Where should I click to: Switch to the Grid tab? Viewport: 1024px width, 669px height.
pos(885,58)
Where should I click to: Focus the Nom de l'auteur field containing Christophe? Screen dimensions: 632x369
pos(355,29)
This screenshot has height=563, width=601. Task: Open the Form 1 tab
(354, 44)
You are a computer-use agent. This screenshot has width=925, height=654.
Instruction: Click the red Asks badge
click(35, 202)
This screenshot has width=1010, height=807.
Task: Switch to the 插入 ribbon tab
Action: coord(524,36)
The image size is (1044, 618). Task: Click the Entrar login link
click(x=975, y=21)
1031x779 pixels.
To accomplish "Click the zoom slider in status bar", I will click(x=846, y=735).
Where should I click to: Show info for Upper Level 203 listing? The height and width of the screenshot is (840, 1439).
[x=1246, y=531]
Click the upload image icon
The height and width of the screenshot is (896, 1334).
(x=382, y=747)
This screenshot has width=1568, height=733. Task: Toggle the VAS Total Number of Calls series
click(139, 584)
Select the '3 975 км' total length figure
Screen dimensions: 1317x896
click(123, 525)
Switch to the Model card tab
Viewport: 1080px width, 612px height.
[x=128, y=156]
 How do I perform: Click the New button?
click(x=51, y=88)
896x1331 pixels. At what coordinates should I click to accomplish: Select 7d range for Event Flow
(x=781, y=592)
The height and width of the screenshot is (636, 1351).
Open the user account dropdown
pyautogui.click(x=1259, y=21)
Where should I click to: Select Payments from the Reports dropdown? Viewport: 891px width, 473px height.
-*-
Each line of the listing is to be repeated exactly.

▸ **Task response**
Where should I click to: Switch to the Grid tab? Viewport: 1024px width, 669px height.
pos(885,58)
Where should I click to: Focus the Nom de l'auteur field containing Christophe? Screen dimensions: 632x369
pos(355,29)
This screenshot has height=563, width=601. Task: Open the Form 1 tab
(354, 44)
You are a computer-use agent. This screenshot has width=925, height=654.
Instruction: Click the red Asks badge
click(35, 202)
This screenshot has width=1010, height=807.
Task: Switch to the 插入 ribbon tab
Action: coord(524,36)
The image size is (1044, 618). Task: Click the Entrar login link
click(x=975, y=21)
1031x779 pixels.
To accomplish "Click the zoom slider in status bar", I will click(x=846, y=735).
Where should I click to: Show info for Upper Level 203 listing? The height and width of the screenshot is (840, 1439).
[x=1246, y=531]
Click the upload image icon
The height and width of the screenshot is (896, 1334).
(x=382, y=747)
This screenshot has width=1568, height=733. Task: Toggle the VAS Total Number of Calls series
click(139, 584)
Select the '3 975 км' total length figure
Screen dimensions: 1317x896
click(123, 525)
Switch to the Model card tab
Viewport: 1080px width, 612px height.
[x=128, y=156]
 How do I perform: Click the New button?
click(x=51, y=88)
896x1331 pixels. At what coordinates should I click to accomplish: Select 7d range for Event Flow
(x=781, y=592)
The height and width of the screenshot is (636, 1351).
Open the user account dropdown
pyautogui.click(x=1259, y=21)
Where should I click to: Select Payments from the Reports dropdown? Viewport: 891px width, 473px height.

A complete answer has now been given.